Alliance to adapt Trethewey’s Pulitzer Prize-winner as part of Civil War Project

The Alliance Theatre will adapt U.S. poet laureate Natasha Trethewey’s Pulitzer Prize-winning collection “Native Guard” for the stage as part of the National Civil War Project, The Atlanta Journal-Constitution has learned. The multi-city, multi-year collaboration is being officially announced in Washington on Thursday.

The Alliance will collaborate with Emory University’s Center for Creativity & the Arts and other partners at the Atlanta school as part of the National Civil War Project, which links five performing arts groups and four universities.

Initial plans are for “Native Guard” to be workshopped as part of the Emory Playwriting Center’s Brave New Works Program in winter 2014, with a full Alliance season production to follow at an undetermined date.

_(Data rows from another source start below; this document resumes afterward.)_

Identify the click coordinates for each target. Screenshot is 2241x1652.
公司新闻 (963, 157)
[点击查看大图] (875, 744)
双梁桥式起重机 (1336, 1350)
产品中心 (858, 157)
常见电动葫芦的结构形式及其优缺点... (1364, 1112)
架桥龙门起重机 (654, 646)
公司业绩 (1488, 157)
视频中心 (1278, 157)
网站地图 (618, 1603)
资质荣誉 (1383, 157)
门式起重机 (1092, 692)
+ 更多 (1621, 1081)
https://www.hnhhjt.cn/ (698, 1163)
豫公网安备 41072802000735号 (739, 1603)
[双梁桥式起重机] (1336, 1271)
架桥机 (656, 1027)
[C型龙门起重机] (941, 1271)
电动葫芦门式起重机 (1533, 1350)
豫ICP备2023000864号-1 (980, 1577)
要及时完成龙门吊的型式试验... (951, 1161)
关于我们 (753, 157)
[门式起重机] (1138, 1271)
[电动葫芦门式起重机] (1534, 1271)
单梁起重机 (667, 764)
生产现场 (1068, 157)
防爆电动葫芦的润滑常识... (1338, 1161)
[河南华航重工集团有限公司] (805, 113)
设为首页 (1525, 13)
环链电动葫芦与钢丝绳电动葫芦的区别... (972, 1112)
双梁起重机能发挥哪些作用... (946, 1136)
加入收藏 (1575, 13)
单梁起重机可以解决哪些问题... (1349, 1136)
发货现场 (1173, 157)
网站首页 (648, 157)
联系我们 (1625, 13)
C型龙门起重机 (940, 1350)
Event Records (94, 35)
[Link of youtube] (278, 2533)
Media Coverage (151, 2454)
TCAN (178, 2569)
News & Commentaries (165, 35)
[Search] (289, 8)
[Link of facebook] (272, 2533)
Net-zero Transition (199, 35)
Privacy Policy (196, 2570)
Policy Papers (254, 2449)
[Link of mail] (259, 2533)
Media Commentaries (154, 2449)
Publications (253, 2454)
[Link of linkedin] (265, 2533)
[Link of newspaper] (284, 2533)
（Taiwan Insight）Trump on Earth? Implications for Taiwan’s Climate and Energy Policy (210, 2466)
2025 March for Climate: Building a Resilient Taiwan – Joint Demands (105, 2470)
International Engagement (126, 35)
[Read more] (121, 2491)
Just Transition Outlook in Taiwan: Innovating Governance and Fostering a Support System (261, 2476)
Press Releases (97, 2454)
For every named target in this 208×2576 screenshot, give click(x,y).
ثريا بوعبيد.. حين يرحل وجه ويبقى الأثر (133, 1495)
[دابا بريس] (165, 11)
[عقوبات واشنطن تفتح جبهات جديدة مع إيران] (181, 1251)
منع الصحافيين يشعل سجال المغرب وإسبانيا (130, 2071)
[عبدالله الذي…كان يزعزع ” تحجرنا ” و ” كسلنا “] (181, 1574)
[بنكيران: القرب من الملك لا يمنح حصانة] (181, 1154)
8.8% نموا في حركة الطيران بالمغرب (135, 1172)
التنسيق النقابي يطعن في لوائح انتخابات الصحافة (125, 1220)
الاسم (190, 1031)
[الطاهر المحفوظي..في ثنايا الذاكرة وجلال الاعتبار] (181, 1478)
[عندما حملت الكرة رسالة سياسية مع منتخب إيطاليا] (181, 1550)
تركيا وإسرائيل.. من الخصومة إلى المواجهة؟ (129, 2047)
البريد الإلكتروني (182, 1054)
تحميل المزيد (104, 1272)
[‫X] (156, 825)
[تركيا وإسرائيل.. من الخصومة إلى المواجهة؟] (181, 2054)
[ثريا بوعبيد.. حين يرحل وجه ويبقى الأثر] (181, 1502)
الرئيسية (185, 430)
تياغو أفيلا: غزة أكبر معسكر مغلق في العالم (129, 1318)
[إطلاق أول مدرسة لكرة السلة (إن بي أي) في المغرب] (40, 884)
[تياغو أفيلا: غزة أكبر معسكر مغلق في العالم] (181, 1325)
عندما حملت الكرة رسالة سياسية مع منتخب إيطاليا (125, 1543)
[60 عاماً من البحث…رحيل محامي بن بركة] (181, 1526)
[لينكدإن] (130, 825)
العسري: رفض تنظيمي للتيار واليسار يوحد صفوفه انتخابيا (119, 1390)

“I find, as a piece of writing, ‘Native Guard’ is just this exquisite embodiment of living past,” Alliance artistic director Susan V. Booth said in an interview with the AJC. “Natasha takes such a complicated idea of our shared heritage, the Civil War, and has figured out ingeniously how to talk about that in personal, contemporary, emotional terms.”

Booth said she had a strong interest in bringing “Native Guard” to the stage when she read the collection shortly after it was published in 2006, but it wasn’t until she unexpectedly met the poet several years later at a dinner organized by their mutual friend, WABE-FM announcer Lois Reitzes, that the idea took seed.

Momentum grew last summer when Booth was approached by Molly Smith, artistic director of Washington, D.C.’s Arena Stage, to participate in the National Civil War Project, which also involves the American Repertory Theater in Cambridge, Mass., and Baltimore’s Centerstage along with academic partners. The project was the brainstorm of choreographer Liz Lerman.

Booth said yes, but with a caveat.

“We live in this community that deals with (the Civil War’s) legacy in an active, daily way, and so the notion of a kind of under-glass historical investigation was not as interesting as a notion of how can we talk about what it means right now,” she said.

To that end, the Emory Ethics Center will organize panel discussions and audience conversations as part of the play’s development.

Booth said that Trethewey — though busy with her writing, her Emory’s Creative Writing Program directorship and poet laureate duties — would be intimately involved in the adaption. “I couldn’t take it on any other way,” the Alliance leader said.

Booth indicated she didn’t think the work required significant alteration, that the real challenge would be determining, through additions of music and stagecraft, “what is what in the performative setting for the piece that best lets it shine.”

Another dimension of the Civil War Project will involve Atlanta playwright Pearl Cleage developing a Civil War-themed production with Collision Project, the Alliance’s summer teen workshop.